Finding Files with mlocate

17446

Learn how to locate files in this tutorial from our archives.

It’s not uncommon for a sysadmin to have to find needles buried deep inside haystacks. On a busy machine, there can be hundreds of thousands of files present on your filesystems. What do you do when you need to make sure one particular configuration file is up to date, but you can’t remember where it is located?

If you’ve used Unix-type machines for a while, then you’ve almost certainly come across the find command before. It is unquestionably exceptionally sophisticated and highly functional. Here’s an example that just searches for links inside a directory, ignoring files:

# find . -lname "*"

You can do seemingly endless things with the find command; there’s no denying that. The find command is nice and succinct when it wants to be, but it can also get complex very quickly. This is not necessarily because of the find command itself, but coupled with “xargs” you can pass it all sorts of options to tune your output, and indeed delete those files which you have found.

Location, location, frustration

There often comes a time when simplicity is the preferred route, however — especially when a testy boss is leaning over your shoulder, chatting away about how time is of the essence. And, imagine trying to vaguely guess the path of the file you’ve never seen but that your boss is certain lives somewhere on the busy /var partition.

Step forward mlocate. You may be aware of one of its close relatives: slocate, which securely (note the prepended letter s for secure) took note of the pertinent file permissions to prevent unprivileged users from seeing privileged files). Additionally, there is also the older, original locate command whence they came.

The differences between mlocate and other members of its family (according to mlocate at least) is that, when scanning your filesystems, mlocate doesn’t need to continually rescan all your filesystem(s). Instead, it merges its findings (note the prepended m for merge) with any existing file lists, making it much more performant and less heavy on system caches.

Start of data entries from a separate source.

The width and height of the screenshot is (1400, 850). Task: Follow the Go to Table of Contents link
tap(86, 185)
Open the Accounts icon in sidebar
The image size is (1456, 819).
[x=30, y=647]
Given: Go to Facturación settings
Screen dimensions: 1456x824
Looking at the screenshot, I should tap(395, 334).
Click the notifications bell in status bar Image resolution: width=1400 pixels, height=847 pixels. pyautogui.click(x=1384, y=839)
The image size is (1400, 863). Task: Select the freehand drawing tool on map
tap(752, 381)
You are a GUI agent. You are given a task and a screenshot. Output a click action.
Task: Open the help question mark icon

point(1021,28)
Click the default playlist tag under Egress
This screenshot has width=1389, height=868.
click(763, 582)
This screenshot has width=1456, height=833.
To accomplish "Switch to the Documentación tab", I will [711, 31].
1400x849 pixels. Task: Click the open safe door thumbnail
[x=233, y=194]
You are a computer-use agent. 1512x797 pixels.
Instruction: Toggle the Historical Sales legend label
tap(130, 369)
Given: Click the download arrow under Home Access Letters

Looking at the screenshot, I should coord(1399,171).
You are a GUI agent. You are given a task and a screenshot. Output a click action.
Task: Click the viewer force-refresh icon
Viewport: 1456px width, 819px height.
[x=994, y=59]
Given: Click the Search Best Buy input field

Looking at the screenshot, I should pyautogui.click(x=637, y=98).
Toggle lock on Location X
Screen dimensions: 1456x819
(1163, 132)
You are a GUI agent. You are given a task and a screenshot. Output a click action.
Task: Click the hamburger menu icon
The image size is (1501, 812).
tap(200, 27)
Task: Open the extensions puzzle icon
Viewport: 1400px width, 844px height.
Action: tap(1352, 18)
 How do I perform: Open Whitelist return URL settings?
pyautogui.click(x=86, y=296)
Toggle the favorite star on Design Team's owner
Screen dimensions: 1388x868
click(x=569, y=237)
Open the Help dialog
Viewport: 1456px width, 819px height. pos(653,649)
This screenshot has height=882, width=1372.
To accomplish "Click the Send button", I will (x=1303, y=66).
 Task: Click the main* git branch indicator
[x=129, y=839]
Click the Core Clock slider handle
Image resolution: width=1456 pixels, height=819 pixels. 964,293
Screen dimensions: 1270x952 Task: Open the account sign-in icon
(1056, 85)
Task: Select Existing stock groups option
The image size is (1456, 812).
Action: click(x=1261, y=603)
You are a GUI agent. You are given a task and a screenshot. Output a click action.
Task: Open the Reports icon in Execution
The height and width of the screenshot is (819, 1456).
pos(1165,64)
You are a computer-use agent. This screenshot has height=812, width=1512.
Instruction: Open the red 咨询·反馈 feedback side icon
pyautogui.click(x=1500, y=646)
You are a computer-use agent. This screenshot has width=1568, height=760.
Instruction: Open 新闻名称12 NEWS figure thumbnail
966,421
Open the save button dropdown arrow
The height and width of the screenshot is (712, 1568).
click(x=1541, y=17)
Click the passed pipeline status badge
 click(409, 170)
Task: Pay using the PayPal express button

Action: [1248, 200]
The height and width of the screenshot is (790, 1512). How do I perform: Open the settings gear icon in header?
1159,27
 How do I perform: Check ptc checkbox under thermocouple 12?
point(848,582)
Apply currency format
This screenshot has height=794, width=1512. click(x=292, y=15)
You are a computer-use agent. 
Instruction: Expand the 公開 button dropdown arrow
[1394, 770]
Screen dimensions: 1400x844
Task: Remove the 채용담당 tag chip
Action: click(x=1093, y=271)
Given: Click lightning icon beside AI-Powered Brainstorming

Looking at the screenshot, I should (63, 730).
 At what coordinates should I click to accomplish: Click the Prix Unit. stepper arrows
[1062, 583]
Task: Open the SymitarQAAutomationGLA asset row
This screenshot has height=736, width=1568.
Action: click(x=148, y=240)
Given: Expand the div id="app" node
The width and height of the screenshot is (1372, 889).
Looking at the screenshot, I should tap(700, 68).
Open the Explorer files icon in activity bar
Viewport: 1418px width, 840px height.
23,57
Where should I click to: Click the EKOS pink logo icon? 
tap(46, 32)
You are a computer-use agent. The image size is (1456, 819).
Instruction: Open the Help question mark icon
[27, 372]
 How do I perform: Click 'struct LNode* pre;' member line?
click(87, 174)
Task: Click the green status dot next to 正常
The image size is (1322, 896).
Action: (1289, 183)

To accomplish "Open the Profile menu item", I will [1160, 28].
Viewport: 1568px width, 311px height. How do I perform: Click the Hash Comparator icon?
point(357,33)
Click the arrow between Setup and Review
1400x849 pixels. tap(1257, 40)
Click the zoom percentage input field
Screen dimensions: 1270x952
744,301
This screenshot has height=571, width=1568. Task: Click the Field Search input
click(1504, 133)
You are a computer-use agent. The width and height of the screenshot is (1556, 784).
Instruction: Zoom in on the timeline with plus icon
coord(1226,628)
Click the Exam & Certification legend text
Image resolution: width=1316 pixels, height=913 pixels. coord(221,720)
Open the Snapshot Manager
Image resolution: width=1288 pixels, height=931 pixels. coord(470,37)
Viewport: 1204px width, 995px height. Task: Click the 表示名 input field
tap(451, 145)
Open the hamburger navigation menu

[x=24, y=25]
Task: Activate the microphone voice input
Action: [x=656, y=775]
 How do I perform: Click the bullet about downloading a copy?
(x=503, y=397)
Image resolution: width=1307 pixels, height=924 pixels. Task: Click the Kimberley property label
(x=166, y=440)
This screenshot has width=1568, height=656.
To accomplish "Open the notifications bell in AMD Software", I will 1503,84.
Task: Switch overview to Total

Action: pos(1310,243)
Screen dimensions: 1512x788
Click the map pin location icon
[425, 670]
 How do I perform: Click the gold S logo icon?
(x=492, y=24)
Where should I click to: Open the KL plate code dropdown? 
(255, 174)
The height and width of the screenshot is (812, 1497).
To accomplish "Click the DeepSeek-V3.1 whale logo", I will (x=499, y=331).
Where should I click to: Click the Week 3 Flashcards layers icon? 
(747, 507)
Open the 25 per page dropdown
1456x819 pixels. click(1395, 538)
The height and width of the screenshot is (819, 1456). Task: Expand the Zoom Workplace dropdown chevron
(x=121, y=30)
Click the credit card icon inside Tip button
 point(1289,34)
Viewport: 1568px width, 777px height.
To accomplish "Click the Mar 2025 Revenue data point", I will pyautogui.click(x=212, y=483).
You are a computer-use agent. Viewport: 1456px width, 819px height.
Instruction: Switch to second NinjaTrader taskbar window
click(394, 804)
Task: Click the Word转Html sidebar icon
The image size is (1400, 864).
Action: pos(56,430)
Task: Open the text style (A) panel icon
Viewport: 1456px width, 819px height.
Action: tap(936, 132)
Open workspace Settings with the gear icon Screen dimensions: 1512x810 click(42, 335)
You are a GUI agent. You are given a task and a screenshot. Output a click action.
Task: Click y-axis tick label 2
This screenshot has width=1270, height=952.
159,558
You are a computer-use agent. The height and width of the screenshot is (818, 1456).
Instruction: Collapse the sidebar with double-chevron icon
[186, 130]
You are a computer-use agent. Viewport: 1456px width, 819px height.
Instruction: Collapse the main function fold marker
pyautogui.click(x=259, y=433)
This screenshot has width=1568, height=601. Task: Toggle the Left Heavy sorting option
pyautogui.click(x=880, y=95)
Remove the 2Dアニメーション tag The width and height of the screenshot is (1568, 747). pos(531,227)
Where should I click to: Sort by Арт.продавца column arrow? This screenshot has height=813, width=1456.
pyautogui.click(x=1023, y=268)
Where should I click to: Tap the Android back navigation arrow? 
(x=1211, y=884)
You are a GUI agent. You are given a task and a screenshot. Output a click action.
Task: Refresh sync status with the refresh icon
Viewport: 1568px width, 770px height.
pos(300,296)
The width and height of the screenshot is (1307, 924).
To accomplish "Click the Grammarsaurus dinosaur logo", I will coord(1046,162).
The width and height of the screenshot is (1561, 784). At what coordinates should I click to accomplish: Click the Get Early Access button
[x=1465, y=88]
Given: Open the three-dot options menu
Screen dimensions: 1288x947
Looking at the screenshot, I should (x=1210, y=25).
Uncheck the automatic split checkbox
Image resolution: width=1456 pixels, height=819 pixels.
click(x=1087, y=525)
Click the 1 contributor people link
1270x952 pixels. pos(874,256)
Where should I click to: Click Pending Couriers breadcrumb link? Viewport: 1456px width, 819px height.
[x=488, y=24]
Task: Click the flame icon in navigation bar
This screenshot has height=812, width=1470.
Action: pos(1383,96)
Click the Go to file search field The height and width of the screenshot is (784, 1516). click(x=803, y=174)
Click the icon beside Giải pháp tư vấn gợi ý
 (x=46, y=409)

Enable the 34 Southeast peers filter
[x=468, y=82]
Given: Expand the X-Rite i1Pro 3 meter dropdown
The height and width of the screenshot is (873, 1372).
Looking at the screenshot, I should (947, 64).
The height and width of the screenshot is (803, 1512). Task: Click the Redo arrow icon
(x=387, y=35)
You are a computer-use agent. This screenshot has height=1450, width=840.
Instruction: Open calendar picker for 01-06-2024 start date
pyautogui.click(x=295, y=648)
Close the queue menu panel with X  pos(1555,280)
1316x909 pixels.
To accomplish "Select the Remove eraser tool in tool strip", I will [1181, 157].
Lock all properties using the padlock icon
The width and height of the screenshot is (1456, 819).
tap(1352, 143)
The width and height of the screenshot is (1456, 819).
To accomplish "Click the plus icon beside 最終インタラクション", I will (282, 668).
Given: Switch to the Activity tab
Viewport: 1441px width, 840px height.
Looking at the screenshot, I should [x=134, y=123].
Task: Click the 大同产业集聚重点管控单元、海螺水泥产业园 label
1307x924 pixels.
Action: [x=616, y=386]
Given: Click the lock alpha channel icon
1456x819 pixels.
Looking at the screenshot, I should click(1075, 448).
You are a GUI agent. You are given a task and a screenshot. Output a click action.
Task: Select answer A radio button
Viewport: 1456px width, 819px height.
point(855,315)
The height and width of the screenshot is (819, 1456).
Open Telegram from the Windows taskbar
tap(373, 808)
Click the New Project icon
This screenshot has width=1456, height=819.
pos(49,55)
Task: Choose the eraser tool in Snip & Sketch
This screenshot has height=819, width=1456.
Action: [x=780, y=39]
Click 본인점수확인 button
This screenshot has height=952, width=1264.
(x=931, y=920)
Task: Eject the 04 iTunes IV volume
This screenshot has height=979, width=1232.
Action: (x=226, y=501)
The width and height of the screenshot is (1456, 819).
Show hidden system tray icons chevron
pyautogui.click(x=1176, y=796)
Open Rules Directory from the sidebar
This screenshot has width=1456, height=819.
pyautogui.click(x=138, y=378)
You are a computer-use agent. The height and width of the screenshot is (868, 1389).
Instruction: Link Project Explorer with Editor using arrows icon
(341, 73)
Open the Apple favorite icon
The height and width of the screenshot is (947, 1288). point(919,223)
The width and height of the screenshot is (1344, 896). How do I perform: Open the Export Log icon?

In this series of articles, we’ll look more closely at the mlocate tool (and simply refer to it as “locate” due to its popularity) and examine how to quickly and easily tune it to your heart’s content.

Compact and Bijou

If you’re anything like me unless you reuse complex commands frequently then ultimately you forget them and need to look them up.The beauty of the locate command is that you can query entire filesystems very quickly and without worrying about top-level, root, paths with a simple command using locate.

In the past, you might well have discovered that the find command can be very stubborn and cause you lots of unwelcome head-scratching. You know, a missing semicolon here or a special character not being escaped properly there. Let’s leave the complicated find command alone now, relax, and have a look into the clever little command that is locate.

You will most likely want to check that it’s on your system first by running these commands:

For Red Hat derivatives:

# yum install mlocate

For Debian derivatives:

# apt-get install mlocate

There shouldn’t be any differences between distributions, but there are almost certainly subtle differences between versions; beware.

Next, we’ll introduce a key component to the locate command, namely updatedb. As you can probably guess, this is the command which updates the locate command’s db. Hardly counterintuitive.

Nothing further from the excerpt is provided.